I didn’t set out to be a critic. I intended to be a hedonist scouring the world for flavours and smells, sucking them all in as much with my emotions as with my intellect. It’s not that I don’t like the intellectual demands of wine. I do. Indeed some wines seem better suited to cerebral rather than self-indulgent response.
But I’ve always wanted to put wines and their flavours into context. Not just the context of what wine goes with what food—sometimes you don’t want to eat, you just want to revel in the liquid unashamed. But also their sense of place. Where they came from, the culture and politics of their land, the character and foibles of their producers.

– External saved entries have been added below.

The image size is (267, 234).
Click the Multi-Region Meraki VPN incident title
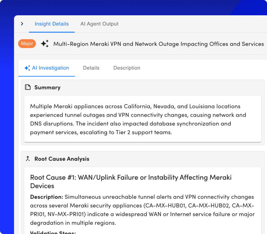point(158,44)
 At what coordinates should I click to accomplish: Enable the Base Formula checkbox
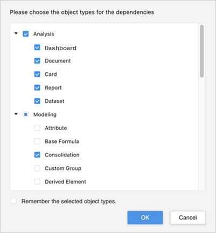tap(37, 141)
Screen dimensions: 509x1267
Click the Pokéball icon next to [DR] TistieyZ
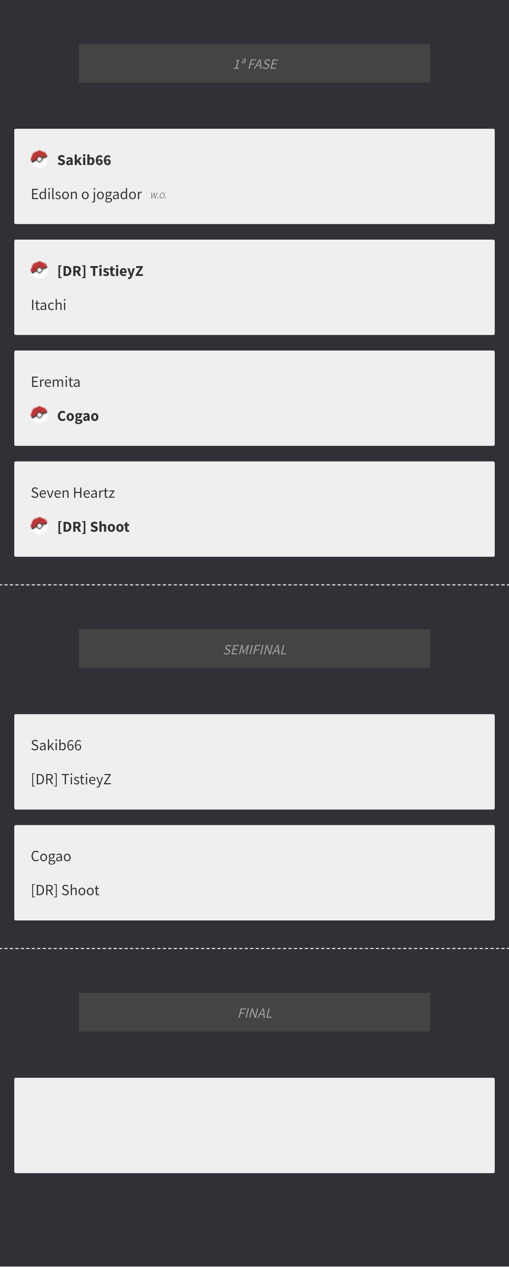(39, 270)
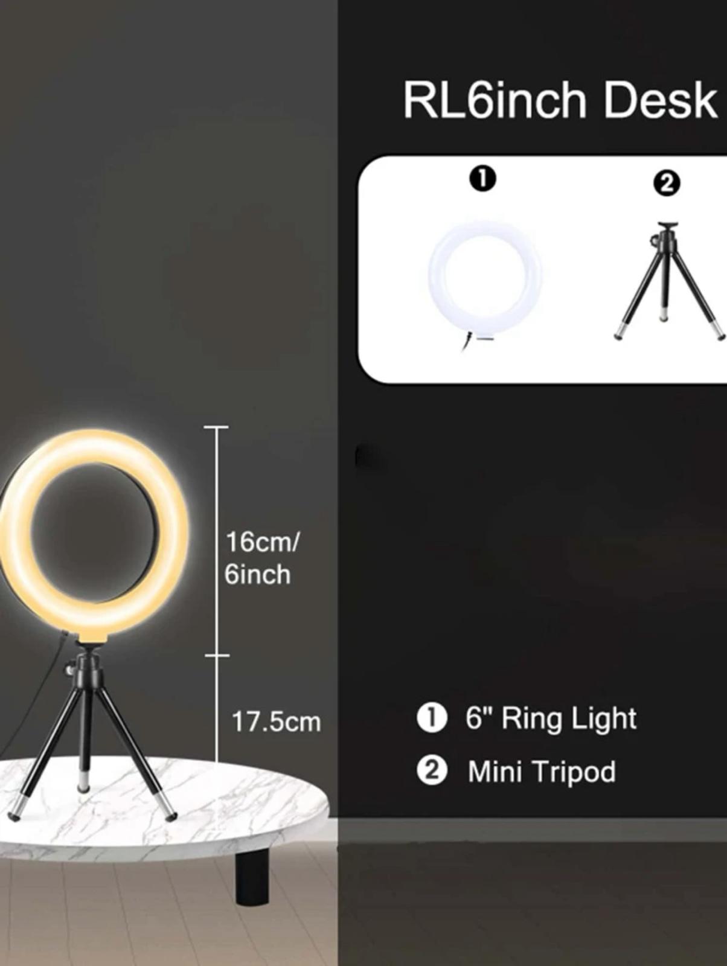The width and height of the screenshot is (727, 966).
Task: Click the black tripod under the ring light
Action: coord(91,734)
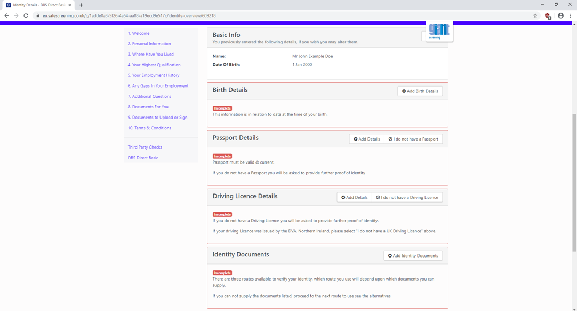Click Add Birth Details button

(420, 91)
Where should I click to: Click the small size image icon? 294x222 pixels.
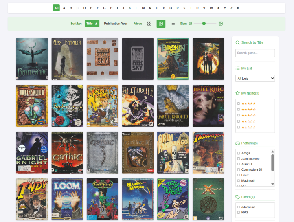[x=191, y=24]
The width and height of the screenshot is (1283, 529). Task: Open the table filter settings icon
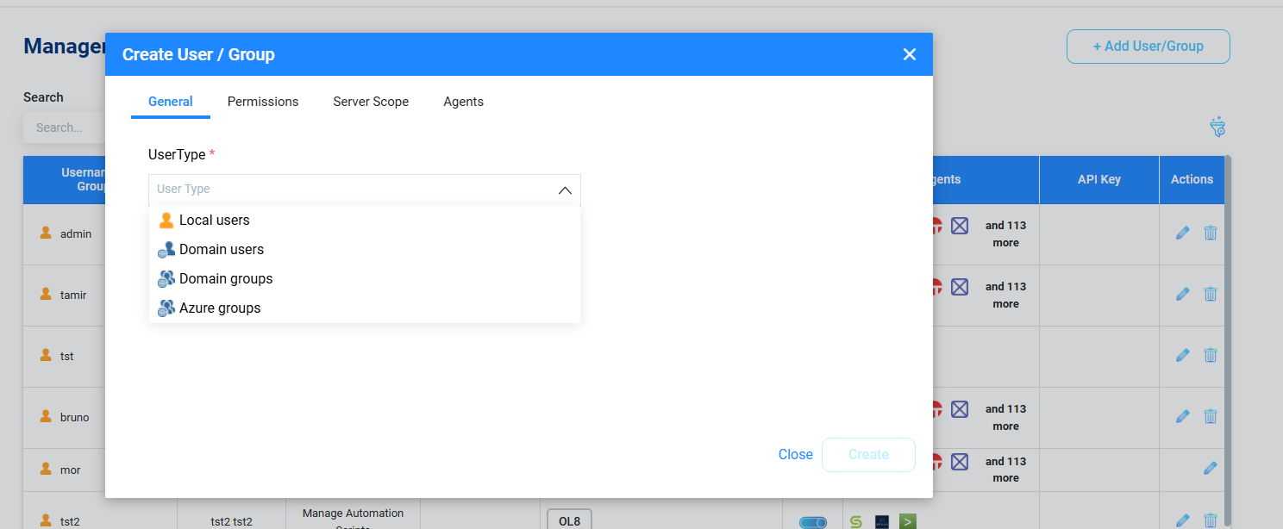1217,128
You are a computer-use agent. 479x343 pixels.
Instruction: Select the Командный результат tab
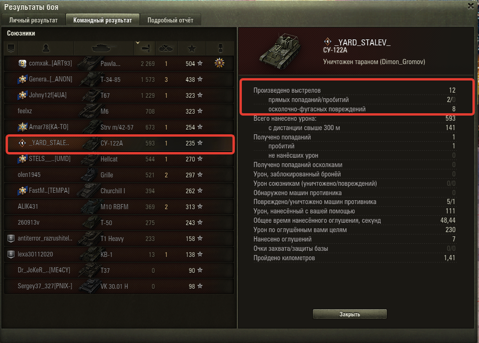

And then there’s who you drink them with. People often tell me of some fabled bottle they possess, that’s growing old and melancholy as they fret about what special occasion could possibly deserve it. So the wine dies. I just say, next time good friends turn up with smiles on their faces, fetch the bottle, pour large glasses and toast: here’s to health and happiness. Here’s to being alive.
People ask me about my most memorable bottles — and I have drunk my share of Lafites and Montrachets — but I think of friends, of lovers, of hopes and fears, sunsets, sunrise and deepest night. And, more than most, I think of an unlabelled bottle of prickly purple Tuscan red I drank in a sun-kissed meadow near Siena with a girl I adored, long, long ago…”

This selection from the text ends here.